It is an open question as to whether the COVID-19 pandemic is an entirely new problem—an unprecedented disruption—or if it is a variation of a problem we have encountered before—another in a series of disruptions to our way of life. Perhaps it is a hybrid: a previously encountered problem we never learned how to solve. The uncertain answer to this question is one of the forces behind the production of thousands of images visualizing changes to our health, our social and economic lives, and our healthcare systems. Each visualization is a “representation” pointing in some way at the same phenomenon or referent. These images were created from the start of the pandemic and continue to the present day, referring to the same or very similar events.

We have collected COVID-19 visualizations to facilitate an unparalleled opportunity for study. The collecting of articles and the figures they contain defines this problem space by outlining it. Articles are selected based on two criteria:

  1. The presence of one or more visualizations related to the COVID-19 pandemic.
  2. The belief that the article is the source of the visualization.

Visualizations include manually drawn and software-generated visual representations in all their forms. We did our best to record the source of each visualization. We did not record how many times a visualization was posted for discussion, retweeted, or shared.

In those predetermined limits, COVIC has been assembled opportunistically, as examples were encountered, through a daily practice of reading, browsing, searching, and following linked references. Our goal to find visualizations from many countries and languages has benefited from the help of dozens of contributors. The bulk of the collection was recorded in the United States and France by Kahn, an English-speaking white American male. The sheer quantity of Anglo-American examples in the collection’s content has been shaped by this cultural affordance or bias.

The Figures are the Subject

It was Dubberly’s insight that COVIC should be a problem space consisting of visual representations and not the articles themselves. Interaction technique, visual technique, and visualization types are captured at the figure level, while subject, publisher, and publication date are assigned to an article. Each figure, therefore, is a child of its parent article and a peer of the other figures in that article (see Figure 5). We recognize that qualitative and quantitative visualizations are two communication techniques at the article level, alongside verbal rhetoric, photography, and typography. We provide an image of the full article as context for each visualization. However, COVIC does not try to address, evaluate, or collect communication techniques beyond those visualizations.

Figure 5
COVIC article–figure relationship. We assign metadata at the article level. Each figure is a child of an article parent, inheriting this metadata. We save an image of the entire article for reference. We save each figure and assign visualization type, visual technique, and interaction technique at the figure level. Source: Authors.

We propose COVIC as a resource for ongoing research in the disciplines that will respond to similar events. Graphic and information design, journalism, public health, epidemiology, economics, cognitive psychology, and computer science all come to mind. At the same time, we believe it is unnecessary and impossible to predict who will be seeking solutions by bringing their problems to this space.

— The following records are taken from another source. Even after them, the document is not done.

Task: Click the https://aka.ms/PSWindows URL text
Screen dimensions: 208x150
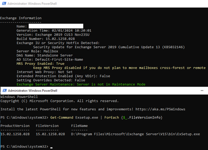Action: (x=160, y=109)
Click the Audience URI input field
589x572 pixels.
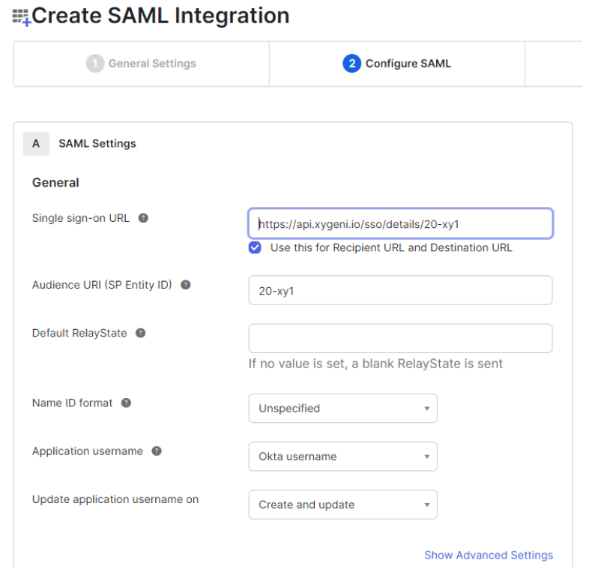coord(400,290)
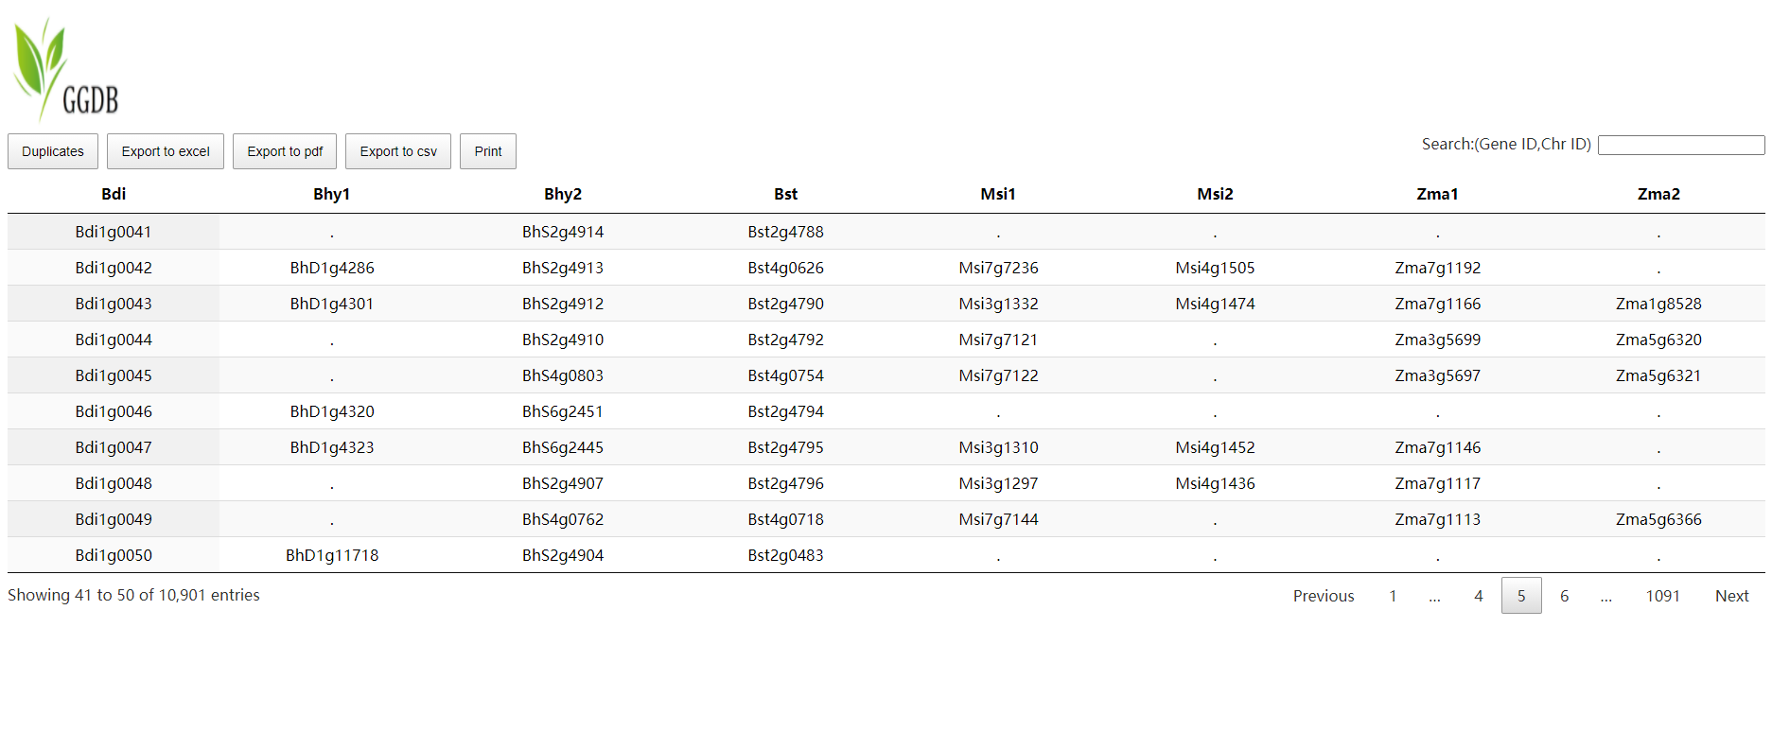Viewport: 1772px width, 732px height.
Task: Jump to page 1
Action: click(1393, 596)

The goal of creating a collection of artifacts of interest across a range of disciplines echoes and was informed by the concept of boundary objects articulated by Susan Star and James Griesemer:

Boundary objects are objects which are both plastic enough to adapt to local needs and constraints of the several parties employing them, yet robust enough to maintain a common identity across sites. They are weakly structured in common use and become strongly structured in individual-site use.
They may be abstract or concrete. They have different meanings in different social worlds, but their structure is common enough to more than one world to make them recognizable, a means
of translation. The creation and management of boundary objects is key in developing and maintaining coherence across intersecting social worlds.3

COVIC is a boundary object by the very nature of the events that generated it. We hope it will support research into a diverse range of questions, such as:

How did a chart with three lines shut down the world economy?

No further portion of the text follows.